Three Stanford scholars are among the 181 scholars, artists and scientists who were awarded 2012 Guggenheim Fellowships. Selected out of a group of nearly 3,000 applicants, MICHAEL ARCEGA, TAMAR HERZOG and DENISE GIGANTE will each work on projects that support the mission of the John Simon Guggenheim Memorial Foundation by contributing to “the educational, literary, artistic and scientific power of this country.”
During her time as a fellow, history Professor Tamar Herzog plans to finish a book manuscript related to the formation of territorial distinctions between Spanish and Portuguese territories in both Europe and the Americas. Herzog, whose research centers on the ways in which Iberian societies changed as a result of their involvement in a colonial project, is interested in “understanding how people relate to land, why they consider it belongs to them, and how communal membership effects their attitudes toward land and territory.”

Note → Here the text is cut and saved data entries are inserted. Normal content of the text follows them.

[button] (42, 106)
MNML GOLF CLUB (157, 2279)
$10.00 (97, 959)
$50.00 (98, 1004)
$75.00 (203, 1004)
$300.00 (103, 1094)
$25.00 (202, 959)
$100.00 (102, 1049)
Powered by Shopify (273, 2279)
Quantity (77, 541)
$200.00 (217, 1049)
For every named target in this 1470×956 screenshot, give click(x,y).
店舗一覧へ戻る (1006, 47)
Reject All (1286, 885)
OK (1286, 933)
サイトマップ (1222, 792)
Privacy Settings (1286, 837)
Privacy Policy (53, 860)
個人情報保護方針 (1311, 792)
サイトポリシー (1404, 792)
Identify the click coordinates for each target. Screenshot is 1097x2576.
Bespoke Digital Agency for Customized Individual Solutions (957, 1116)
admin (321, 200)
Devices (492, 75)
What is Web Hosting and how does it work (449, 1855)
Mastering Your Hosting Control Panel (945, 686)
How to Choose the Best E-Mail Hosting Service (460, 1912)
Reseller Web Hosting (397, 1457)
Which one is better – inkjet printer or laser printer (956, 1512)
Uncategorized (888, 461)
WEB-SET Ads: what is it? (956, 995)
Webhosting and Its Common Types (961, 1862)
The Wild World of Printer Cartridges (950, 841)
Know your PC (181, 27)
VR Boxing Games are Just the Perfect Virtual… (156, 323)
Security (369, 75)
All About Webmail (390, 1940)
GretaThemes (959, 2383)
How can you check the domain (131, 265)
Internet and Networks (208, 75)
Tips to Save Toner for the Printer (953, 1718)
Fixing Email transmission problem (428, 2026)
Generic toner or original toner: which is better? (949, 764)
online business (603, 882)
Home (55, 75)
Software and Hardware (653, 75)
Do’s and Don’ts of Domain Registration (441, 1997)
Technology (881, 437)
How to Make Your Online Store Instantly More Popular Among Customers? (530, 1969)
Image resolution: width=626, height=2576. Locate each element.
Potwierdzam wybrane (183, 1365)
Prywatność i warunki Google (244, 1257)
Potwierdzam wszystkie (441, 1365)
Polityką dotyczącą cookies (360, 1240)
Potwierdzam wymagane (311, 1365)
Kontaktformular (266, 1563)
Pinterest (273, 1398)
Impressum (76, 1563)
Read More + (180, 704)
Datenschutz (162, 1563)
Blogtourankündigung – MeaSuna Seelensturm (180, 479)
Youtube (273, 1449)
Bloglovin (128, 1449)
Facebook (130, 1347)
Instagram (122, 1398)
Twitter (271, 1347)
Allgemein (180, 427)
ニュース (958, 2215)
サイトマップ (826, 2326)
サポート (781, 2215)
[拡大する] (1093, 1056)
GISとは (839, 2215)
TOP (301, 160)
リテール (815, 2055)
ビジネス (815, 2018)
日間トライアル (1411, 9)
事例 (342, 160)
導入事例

Rather than examining states being territorialized, Herzog wants to explore “how communities are defined in the same time in which their territorial extensions are being negotiated.” In past research projects she has explored how communities are formed and how people discuss their belonging to them. This project, she said, is “a natural extension of my previous research.”
English Professor Denise Gigante will work on a book called The Book Madness about bibliomania, or as she described it, “the passion for book collecting and private libraries in mid-19th century America.” The organizing principle of the book is the sale of Charles Lamb’s library in New York in 1848. Lamb (1775-1834) was a Romantic essayist who was as popular at the time in America as Charles Dickens, or later, Oscar Wilde.
“This book continues my interest in the topic of aesthetic taste,” said Gigante, who also wrote about the subject in her books Taste: A Literary History (Yale University Press, 2005) and Gusto: Essential Writings in 19th-Century Gastronomy (Routledge, 2005). Like gastronomes, “bibliophiles emphasized the material dimensions of aesthetic pleasure at a time when the spiritual delights of the fine arts were parting ways with the kind of consumer pleasures made possible through capitalism,” said Gigante. She added that such a study is especially relevant now, “as alternate forms of media continue to evolve and complicate our notions of literary tradition.”
The timing of the Guggenheim Fellowship couldn’t be better for Michael Arcega, MFA ’09, currently an adjunct faculty member in the Department of Art and Art History. Arcega said the funds will be especially helpful as he embarks on a three-part residency that will take him to Montalvo Arts Center in Saratoga, Calif., then to the Fountainhead Residency in Miami and finally to the International Studio and Curatorial Program in Brooklyn. N.Y.